And some experts do not use any subtypes in a clinical context.

Breaking dyslexia down into categories is an attempt to describe the various proximate causes of poor reading and thereby indicate which intervention might be most effective.

People with phonological dyslexia (dysphonesia) find it difficult to read because they struggle to sound out words. When encountering a new word or a nonsense word they may be unable to pronounce it because they cannot process the letters as units of sound (phonemes).

The other core component of reading is being able to recognise whole words. People with surface dyslexia (dyseidesia) find this difficult. Words that do not follow the normal phonics rules of English, such as “yacht”, might trip them up.

Mixed dyslexia is where both phonological dyslexia and surface dyslexia occur together.

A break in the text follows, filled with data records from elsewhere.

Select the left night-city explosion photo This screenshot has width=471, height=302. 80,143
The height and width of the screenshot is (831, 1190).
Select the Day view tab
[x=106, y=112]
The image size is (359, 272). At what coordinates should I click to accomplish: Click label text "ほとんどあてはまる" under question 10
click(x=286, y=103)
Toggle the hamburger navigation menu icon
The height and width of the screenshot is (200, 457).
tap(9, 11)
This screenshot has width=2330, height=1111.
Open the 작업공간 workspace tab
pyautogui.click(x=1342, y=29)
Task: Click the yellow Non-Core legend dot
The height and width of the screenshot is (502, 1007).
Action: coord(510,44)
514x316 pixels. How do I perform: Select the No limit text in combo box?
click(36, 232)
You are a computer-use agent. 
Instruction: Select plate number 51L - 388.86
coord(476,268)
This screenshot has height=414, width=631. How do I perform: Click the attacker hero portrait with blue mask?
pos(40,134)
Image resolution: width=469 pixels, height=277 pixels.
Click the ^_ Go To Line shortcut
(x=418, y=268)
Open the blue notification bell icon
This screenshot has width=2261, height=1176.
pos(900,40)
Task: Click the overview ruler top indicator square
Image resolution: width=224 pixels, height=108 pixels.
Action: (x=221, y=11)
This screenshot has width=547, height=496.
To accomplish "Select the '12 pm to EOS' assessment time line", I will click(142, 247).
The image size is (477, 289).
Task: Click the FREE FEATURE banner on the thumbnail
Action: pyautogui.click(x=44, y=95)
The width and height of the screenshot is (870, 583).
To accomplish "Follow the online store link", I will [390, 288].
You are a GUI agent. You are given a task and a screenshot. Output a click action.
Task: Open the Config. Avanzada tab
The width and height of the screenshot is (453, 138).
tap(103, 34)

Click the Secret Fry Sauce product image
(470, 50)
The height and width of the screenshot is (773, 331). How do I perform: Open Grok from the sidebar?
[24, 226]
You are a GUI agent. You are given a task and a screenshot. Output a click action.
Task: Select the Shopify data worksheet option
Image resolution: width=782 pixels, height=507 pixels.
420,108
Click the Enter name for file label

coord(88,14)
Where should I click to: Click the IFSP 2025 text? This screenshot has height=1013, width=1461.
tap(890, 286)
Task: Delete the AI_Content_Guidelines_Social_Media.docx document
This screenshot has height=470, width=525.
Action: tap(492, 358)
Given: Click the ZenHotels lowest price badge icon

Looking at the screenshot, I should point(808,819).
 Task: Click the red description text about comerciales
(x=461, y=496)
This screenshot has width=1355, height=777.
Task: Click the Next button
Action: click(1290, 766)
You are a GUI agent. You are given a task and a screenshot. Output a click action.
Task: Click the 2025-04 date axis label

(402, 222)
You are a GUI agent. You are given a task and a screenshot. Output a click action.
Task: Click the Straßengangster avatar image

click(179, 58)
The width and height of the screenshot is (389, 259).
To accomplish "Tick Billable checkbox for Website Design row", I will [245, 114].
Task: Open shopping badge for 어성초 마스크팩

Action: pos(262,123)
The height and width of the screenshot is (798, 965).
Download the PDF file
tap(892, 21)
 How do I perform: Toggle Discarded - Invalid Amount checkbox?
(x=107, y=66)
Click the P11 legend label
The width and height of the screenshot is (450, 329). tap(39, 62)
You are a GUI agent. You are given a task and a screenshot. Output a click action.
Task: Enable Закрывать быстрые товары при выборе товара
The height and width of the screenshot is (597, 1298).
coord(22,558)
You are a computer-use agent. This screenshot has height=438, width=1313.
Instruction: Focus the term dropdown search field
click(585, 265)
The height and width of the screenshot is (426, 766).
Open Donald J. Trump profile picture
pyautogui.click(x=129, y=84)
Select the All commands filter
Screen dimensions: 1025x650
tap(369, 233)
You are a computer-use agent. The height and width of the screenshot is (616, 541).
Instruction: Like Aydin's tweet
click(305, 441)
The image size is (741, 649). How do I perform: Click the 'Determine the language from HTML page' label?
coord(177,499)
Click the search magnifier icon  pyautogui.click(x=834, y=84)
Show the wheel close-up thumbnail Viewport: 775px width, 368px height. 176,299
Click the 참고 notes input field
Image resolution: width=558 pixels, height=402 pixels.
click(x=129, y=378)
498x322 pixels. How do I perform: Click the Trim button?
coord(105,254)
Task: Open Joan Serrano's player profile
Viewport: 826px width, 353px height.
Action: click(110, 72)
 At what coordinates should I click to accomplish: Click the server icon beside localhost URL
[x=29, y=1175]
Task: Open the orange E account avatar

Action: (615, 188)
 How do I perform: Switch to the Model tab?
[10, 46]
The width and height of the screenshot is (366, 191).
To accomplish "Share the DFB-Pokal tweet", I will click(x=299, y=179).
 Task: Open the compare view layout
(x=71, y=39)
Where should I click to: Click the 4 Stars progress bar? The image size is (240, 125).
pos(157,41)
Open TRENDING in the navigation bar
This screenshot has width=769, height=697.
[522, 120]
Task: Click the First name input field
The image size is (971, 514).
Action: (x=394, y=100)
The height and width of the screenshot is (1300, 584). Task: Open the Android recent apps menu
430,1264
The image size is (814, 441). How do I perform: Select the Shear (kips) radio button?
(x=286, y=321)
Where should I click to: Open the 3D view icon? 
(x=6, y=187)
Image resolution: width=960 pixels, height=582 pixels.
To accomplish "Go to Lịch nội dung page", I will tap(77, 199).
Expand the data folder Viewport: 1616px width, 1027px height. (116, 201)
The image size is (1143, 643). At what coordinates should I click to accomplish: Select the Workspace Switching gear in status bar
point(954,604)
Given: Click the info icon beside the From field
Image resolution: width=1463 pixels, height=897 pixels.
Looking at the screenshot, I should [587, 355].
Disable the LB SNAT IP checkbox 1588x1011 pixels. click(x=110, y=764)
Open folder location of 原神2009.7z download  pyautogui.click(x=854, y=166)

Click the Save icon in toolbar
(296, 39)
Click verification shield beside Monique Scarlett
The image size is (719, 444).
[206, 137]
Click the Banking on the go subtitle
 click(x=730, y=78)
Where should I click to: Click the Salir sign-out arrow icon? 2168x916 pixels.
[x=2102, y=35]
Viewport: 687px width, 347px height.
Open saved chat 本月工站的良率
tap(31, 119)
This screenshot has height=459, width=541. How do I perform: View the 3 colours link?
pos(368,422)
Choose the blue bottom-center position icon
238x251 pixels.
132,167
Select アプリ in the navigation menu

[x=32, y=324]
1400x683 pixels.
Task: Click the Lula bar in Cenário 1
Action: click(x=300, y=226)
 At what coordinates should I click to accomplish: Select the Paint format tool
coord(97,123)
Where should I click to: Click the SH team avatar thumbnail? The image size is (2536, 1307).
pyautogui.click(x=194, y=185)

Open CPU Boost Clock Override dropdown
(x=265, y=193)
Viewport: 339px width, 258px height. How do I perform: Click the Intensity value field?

By its very nature, dyslexia persists over a lifetime. While reading difficulties never completely disappear, there is broad agreement about the types of interventions that can help.

Training programs, such as MultiLit or SoundWrite, that specifically build up phonological awareness or whole word recognition by breaking language down into simple components are successful in training children to read.

Two recent randomised controlled trials led by Professor McArthur demonstrated the reliability of both phonics and sight word training in treating poor readers.1,2 

“The intervention must be delivered in a very structured, systematic, cumulative and explicit way with lots of repetition,” Ms Nayton says.

A well-trained teacher working one-on-one or in small groups is essential. Decodable books, which slowly introduce letter-sound relationships, can also be useful.

“What you are encouraging [children] to do is decode words,” Ms Nayton says. “You are not encouraging them to guess from the context, guess from the pictures on the page or guess from the first couple of letters of the word. You are actually teaching them the actual skill of reading so that, as they are facing more and more complex language, they are actually decoding.”

These methods work for all children with poor reading, including those that have fallen behind for other reasons, such as poor attendance at school.  “Whether or not you apply the label  makes absolutely no different to the kind of interventions that are needed to bring children’s reading levels up,” Professor Snow says.

There is a popular belief that tinted reading glasses are beneficial for some people with reading impairments but there is no evidence to support their use. This is true, also, of Omega 3 oils, and exercise regimes, Ms Nayton says.

While some people who have been diagnosed with dyslexia swear by Comic Sans as the easiest typeface to read, a study published in The Annals of Dyslexia in 2016 showed there was no benefit associated with switching from Times New Roman to the specially designed font, OpenDyslexic.

It seems there is no easy fix for children with dyslexia. But there are ways to ensure that they can get access to the curriculum on the same basis as their peers.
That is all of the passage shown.